Like the Super Bowl stunt, Damita Joe (titled after Jackson's middle name) smacks of trying too hard. It wants to be all things to all pop fans: There's some following in Beyoncé's footsteps, a little Jay-Z piggybacking, whiffs of classic Eighties Janet, teeny-bopper pop, a Nelly impression, old-school funk, push-button rock & roll, even a little country & western. And the spoken-word interludes — a staple of most of her albums — in which she talks intimately to the listener, as if answering interview questions, are just plain weird.
"When you look at me, do you want me just for what you see?" Jackson asks breathily in one such interlude. "Do you think I'm that person that you watch on TV?/There's another side that I don't hide, but may never show."
While wags may quip, "The left breast," the truth is that Jackson is just trying to humanize herself, as she did so well on her breakthrough 1986 album, Control. But here she succeeds only in sounding even more out of touch, exposing her so-called real self — her Damita Jo side — by talking about how she used to enjoy listening to music while doing her homework and likes to read a good book on the beach. Who cares? This is the twenty-first century, and celebrity gossip and diet plans are now hard news: If you're going to talk to us intimately on your CD, at least tell us about your divorce, your workout tips and what you were thinking on Super Bowl Sunday.

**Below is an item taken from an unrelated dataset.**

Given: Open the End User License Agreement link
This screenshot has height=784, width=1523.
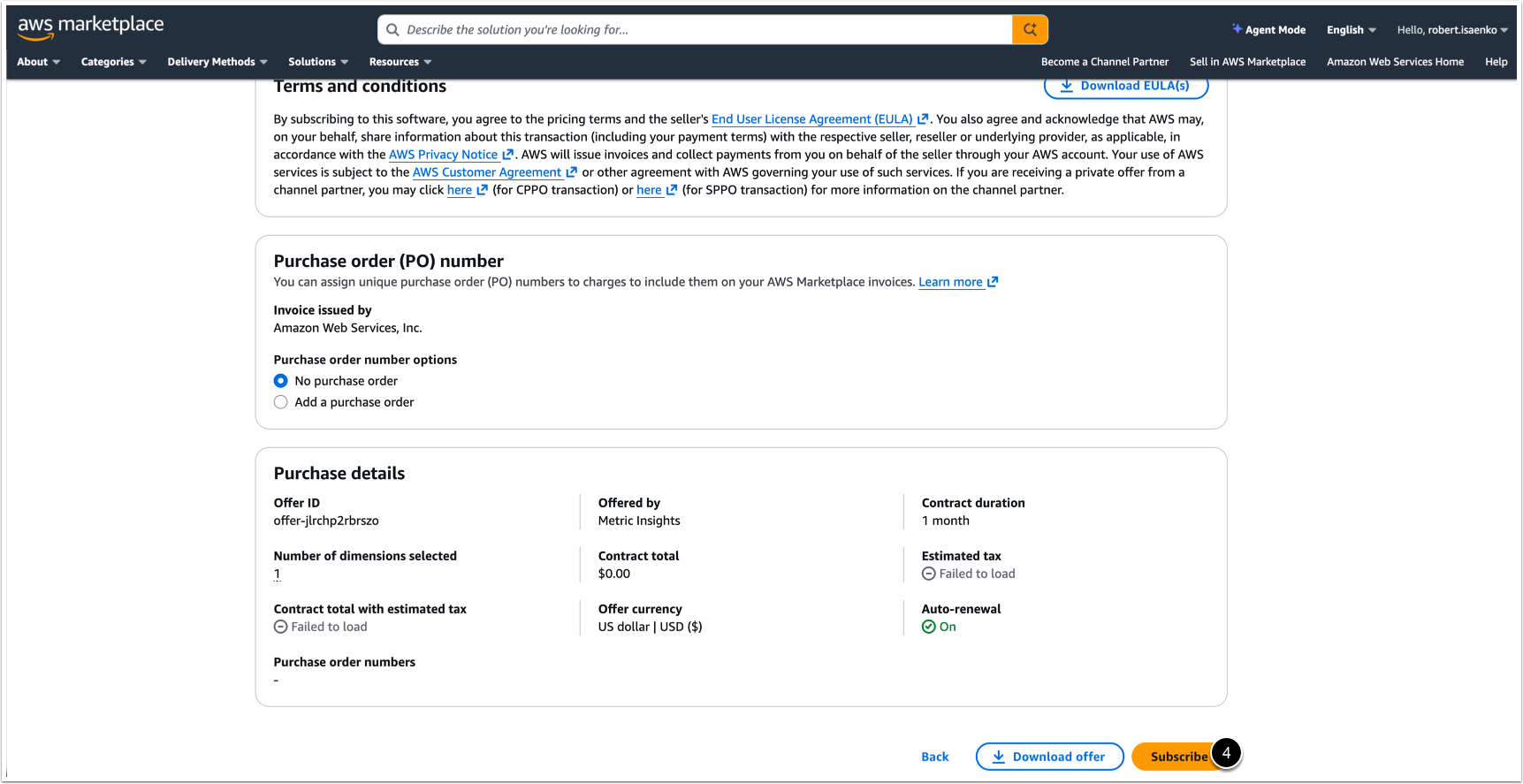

Instead, Damita Joe alternates between Jackson trying to play fantasy object and Everygirl, neither of which she really seems to be. Further evidence of the personality crisis comes from the production, which mixes the loyal architects of her sound — Jimmy Jam and Terry Lewis — with the producer of the moment, Kanye West. The net result is that Jackson just sounds self-conscious.
Jackson has had eighteen years of monster hits, so it's hard to fault her instincts. Even her last lackluster CD, 2001's All for You, sold better in its first week than her best albums have. But the tough-talking teenager of Control, the high-minded soldier of Rhythm Nation and even the comeback queen of The Velvet Rope are all gone now. If reduced to a quarter of its size (it's twenty-two tracks long), Damita Jo could be a great CD. The candy-coated, Jay-Z-sampling "Strawberry Bounce" is undeniable; on "I Want You," with help from West, she evokes the Motown dreams her siblings lived; and "Thinkin' Bout My Ex" is a classic Babyface ballad that would make any self-respecting boy band jealous. But there's too much of Jackson's moistness to wade through to get to Damita Jo's solid ground.